The prolific British writer Robert Service’s biography of Trotsky recently passed across my nightstand, and it is a generally useful corrective to previous hagiographies.

Today Trotsky is remembered primarily for the exotic locale and grisly method of his passing in 1940: In Mexico City – exiled, marginalized and in decline – Trotsky was assassinated by a wily operative of Stalin’s, who penetrated the aging revolutionary’s heavily armed compound by wooing a pining spinster within the entourage, and did the deed with an axe, up close and personal.

I believe that history always still matters, but specifically, the life of Trotsky remains relevant to us largely because the manner by which he was discarded by the figure arising from the revolution he spearheaded. It has been suggested by many observers that if only Trotsky had “won” his fight with Stalin for control of the party, the world would have been spared the subsequent horrors of the latter’s sociopathic regime.

Service makes clear that this point of view is mistaken. 

It is true that Trotsky and Stalin famously differed on the parameters of the revolution; true believer Leon viewed it as “permanent,” with the victorious Soviet vanguard obliged to spread the contagion world wide, while Joe, ever pragmatic and self-serving, saw no issues with first consolidating control within the confines of the USSR, especially if this facilitated his position as supreme overlord.

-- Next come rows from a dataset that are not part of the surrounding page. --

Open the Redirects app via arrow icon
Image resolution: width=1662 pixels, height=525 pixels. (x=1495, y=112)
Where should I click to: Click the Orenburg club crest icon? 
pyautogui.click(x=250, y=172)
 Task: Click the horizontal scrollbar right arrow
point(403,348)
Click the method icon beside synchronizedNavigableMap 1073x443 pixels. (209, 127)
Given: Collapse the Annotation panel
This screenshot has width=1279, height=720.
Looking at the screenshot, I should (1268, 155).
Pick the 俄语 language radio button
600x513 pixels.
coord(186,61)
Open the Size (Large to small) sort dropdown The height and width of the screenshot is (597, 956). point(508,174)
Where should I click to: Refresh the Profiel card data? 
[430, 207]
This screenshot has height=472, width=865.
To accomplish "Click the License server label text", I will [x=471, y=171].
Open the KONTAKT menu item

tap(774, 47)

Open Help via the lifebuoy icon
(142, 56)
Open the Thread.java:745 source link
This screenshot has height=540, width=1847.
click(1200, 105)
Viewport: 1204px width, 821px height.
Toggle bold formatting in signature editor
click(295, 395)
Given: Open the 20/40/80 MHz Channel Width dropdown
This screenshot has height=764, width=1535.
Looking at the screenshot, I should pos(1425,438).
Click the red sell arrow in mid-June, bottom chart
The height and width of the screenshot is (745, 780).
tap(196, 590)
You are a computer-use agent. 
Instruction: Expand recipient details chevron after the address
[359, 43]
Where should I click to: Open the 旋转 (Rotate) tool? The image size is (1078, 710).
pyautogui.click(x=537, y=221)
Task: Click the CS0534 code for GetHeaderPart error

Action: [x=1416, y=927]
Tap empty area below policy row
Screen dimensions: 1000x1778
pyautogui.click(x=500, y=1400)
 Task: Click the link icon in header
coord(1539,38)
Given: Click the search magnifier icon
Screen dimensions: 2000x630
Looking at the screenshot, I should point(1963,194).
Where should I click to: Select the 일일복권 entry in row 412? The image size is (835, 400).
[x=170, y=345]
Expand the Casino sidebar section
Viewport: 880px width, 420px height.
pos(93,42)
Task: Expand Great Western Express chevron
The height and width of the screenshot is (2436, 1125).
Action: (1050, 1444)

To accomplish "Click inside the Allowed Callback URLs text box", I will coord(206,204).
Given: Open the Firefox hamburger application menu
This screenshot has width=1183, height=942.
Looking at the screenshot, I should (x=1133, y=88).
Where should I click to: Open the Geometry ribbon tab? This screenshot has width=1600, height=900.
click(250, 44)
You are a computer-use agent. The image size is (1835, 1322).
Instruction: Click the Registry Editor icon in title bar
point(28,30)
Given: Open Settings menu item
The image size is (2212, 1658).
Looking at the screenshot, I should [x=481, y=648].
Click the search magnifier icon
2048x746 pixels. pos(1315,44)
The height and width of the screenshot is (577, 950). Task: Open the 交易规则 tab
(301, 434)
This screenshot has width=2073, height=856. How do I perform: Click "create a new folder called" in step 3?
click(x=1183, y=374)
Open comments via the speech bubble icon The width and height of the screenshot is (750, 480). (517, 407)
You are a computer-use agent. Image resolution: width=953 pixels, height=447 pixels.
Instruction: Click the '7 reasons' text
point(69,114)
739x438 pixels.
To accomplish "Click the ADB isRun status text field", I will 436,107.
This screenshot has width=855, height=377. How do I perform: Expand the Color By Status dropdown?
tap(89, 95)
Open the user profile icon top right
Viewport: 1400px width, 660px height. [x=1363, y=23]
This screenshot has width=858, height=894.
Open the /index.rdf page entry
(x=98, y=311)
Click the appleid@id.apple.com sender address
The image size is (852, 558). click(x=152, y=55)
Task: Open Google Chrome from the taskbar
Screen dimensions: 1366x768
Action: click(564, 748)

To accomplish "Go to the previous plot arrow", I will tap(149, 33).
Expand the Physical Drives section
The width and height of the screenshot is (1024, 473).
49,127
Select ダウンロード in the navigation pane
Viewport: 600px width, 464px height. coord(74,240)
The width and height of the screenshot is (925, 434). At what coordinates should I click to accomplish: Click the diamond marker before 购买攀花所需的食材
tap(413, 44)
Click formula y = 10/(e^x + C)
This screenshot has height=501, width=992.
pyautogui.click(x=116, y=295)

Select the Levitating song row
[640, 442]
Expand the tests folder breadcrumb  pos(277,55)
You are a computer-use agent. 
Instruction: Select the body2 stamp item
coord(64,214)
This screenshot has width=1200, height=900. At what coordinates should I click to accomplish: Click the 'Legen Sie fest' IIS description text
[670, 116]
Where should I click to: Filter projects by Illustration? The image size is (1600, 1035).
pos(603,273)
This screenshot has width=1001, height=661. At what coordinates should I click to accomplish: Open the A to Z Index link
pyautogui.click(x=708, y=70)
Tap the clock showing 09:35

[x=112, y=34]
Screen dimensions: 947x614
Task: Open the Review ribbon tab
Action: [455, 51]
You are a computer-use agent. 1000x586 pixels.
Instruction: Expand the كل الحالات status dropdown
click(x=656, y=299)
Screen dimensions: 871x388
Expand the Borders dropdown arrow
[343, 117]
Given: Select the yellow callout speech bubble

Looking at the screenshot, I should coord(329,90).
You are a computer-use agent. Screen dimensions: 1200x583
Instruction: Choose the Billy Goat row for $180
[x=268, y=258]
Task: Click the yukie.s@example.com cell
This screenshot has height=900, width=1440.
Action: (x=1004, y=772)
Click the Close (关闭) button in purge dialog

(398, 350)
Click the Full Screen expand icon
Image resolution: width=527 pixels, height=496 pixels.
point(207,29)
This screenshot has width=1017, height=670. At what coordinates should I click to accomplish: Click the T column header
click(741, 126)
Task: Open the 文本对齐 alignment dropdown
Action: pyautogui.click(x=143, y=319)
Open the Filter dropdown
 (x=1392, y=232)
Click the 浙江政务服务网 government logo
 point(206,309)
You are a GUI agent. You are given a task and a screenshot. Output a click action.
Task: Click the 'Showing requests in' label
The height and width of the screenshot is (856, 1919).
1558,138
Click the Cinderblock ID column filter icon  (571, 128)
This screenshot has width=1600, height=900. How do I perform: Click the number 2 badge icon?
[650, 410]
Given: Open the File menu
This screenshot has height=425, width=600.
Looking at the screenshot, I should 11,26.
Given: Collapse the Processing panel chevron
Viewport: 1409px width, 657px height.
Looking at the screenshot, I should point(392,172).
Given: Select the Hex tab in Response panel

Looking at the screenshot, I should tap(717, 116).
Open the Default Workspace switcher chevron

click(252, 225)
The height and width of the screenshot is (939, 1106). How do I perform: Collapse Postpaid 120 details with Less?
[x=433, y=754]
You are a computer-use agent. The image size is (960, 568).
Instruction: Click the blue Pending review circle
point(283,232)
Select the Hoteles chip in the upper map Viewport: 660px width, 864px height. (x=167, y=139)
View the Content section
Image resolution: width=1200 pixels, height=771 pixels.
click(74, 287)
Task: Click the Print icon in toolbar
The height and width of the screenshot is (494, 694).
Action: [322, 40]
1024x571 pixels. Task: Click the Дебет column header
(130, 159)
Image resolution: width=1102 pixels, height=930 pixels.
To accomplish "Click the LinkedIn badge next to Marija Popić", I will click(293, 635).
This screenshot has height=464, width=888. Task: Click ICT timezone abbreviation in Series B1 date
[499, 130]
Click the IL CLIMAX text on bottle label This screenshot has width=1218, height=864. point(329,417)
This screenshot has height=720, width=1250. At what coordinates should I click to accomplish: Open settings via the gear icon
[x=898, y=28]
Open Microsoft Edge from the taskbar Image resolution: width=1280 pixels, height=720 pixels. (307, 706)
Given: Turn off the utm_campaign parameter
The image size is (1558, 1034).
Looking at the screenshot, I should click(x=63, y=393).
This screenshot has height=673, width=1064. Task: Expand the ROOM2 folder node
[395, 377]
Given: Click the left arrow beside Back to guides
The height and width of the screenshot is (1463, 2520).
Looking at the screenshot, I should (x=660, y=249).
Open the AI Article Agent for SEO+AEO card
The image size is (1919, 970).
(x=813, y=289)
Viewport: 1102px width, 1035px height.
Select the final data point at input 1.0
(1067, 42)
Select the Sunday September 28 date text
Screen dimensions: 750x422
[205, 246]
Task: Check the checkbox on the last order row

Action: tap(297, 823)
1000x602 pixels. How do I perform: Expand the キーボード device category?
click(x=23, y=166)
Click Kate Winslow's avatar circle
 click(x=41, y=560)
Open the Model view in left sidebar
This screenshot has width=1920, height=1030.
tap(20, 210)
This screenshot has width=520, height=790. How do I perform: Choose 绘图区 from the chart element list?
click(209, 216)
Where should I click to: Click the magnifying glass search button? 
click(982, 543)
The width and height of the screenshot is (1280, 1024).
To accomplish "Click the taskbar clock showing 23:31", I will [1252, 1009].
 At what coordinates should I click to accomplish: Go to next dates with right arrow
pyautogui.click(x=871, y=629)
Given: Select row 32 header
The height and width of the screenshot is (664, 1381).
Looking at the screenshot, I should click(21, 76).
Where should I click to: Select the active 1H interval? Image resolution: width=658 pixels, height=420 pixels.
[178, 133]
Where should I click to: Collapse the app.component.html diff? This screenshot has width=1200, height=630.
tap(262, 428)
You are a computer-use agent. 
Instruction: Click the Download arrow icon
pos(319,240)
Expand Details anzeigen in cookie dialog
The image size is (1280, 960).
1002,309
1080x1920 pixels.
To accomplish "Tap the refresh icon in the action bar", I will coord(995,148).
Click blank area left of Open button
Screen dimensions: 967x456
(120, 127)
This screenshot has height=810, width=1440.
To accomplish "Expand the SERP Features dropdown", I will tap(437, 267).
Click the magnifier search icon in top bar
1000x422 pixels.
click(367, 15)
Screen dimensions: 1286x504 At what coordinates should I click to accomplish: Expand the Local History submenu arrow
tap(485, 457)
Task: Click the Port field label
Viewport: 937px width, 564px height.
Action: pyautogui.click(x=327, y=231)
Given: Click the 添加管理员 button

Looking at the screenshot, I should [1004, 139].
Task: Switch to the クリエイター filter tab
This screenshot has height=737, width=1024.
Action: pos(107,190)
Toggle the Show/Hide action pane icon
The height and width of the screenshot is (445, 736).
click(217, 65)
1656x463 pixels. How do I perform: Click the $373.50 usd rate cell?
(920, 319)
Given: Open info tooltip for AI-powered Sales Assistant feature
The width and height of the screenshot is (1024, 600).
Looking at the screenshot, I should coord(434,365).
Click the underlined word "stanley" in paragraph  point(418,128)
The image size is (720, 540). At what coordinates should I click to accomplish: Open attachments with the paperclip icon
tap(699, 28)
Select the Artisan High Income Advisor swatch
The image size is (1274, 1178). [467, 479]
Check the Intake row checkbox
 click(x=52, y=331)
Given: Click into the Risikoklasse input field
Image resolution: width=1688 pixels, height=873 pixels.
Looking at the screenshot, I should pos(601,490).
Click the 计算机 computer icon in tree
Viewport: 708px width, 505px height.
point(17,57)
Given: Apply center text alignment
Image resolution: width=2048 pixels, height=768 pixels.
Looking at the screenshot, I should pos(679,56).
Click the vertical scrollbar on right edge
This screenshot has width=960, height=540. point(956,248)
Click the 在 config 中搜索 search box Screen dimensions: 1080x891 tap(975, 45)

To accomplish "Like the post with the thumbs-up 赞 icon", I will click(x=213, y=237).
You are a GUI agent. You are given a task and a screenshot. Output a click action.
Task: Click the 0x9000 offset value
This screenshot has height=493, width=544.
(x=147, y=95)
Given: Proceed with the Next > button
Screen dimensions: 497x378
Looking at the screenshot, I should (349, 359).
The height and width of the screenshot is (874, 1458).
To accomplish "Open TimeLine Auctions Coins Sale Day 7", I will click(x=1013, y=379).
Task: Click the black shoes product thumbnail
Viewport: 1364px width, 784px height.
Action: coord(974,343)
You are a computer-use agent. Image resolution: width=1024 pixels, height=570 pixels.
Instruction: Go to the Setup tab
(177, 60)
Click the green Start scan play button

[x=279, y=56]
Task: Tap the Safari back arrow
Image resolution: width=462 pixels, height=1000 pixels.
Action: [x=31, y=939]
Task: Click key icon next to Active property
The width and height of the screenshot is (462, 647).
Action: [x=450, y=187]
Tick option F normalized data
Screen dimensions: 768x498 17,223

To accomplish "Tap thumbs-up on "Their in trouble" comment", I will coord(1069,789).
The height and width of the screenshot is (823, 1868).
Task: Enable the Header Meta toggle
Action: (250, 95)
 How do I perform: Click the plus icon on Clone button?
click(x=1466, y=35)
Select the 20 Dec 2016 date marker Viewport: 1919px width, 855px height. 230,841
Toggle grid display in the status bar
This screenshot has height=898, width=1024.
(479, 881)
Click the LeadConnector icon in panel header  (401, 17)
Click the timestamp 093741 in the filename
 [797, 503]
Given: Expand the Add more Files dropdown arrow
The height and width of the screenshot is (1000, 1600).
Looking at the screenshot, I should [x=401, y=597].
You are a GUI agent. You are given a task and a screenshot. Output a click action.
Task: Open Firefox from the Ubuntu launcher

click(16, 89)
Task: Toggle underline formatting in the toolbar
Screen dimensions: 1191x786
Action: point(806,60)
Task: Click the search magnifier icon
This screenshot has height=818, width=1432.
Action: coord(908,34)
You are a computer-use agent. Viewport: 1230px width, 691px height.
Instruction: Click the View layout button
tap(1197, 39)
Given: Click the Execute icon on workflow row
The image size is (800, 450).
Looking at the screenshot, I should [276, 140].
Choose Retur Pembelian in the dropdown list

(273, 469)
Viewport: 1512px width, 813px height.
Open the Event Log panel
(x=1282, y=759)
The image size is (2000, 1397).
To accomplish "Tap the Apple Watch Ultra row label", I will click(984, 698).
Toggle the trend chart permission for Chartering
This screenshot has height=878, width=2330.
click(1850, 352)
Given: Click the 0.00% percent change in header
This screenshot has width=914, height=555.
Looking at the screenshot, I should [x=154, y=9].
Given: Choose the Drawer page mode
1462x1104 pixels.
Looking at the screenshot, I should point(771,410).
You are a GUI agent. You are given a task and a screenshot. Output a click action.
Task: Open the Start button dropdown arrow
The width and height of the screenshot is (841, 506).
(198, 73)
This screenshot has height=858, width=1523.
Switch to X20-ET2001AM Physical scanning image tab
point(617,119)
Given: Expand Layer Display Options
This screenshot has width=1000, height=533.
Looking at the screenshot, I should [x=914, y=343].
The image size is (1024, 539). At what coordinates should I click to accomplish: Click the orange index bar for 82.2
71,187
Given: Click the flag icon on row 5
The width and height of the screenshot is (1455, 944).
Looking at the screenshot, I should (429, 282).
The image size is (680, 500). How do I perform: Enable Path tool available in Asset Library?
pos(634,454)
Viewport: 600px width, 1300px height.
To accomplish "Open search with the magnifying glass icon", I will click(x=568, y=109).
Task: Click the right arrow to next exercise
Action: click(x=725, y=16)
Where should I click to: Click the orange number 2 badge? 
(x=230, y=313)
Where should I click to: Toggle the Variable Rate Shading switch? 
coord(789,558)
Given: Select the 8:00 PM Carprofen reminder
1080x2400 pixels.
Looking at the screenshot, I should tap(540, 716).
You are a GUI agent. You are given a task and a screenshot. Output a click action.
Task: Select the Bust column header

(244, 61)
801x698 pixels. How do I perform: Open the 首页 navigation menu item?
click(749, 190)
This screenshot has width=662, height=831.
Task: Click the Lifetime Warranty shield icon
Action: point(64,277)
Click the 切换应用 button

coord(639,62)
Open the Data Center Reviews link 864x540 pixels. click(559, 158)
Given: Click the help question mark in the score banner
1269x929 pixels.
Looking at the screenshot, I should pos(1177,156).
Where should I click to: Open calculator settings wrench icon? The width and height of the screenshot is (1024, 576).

However, the two did not ever substantively disagree as to the violent methods required to negate resistance to the party’s control. For that matter, neither did the sainted Lenin, whose early death (from natural causes) prompted the tussle for succession. Possibly those “parasites” opposed to the historically inevitable victory of the workers’ state would not have been exterminated in quite as great numbers had Trotsky ascended to the apex, but this is a difference only in degree. Like Stalin, Trotsky probably would not have been troubled by the additional zeroes.

Service’s biography provides a broad overview of Trostky’s existence apart from his life’s mission of revolution, although the central question of the man’s remains unanswered: Exactly how did this child of a Jewish kulak in the countryside acquire his taste for the interests of the urban proletariat? Was it ethnicity, embarrassment or excitement?

Or, was it purely evangelical?

While no original thought on my part, it is remarkable the extent to which the total commitment and relentless fanaticism of Trotsky’s generation of Marxists resembles institutional religious belief before and since, in turn inspiring similar-hued reactions; think about the Spanish Civil War’s intensity of horrific violence in a death clash between competing “–isms”. In polarization, whether economic, racial, political or religious, doesn’t there always exist a tragic potential for this degree of single-minded, all-or-nothing rage?

By the way, did you know that this is an election year in L’America?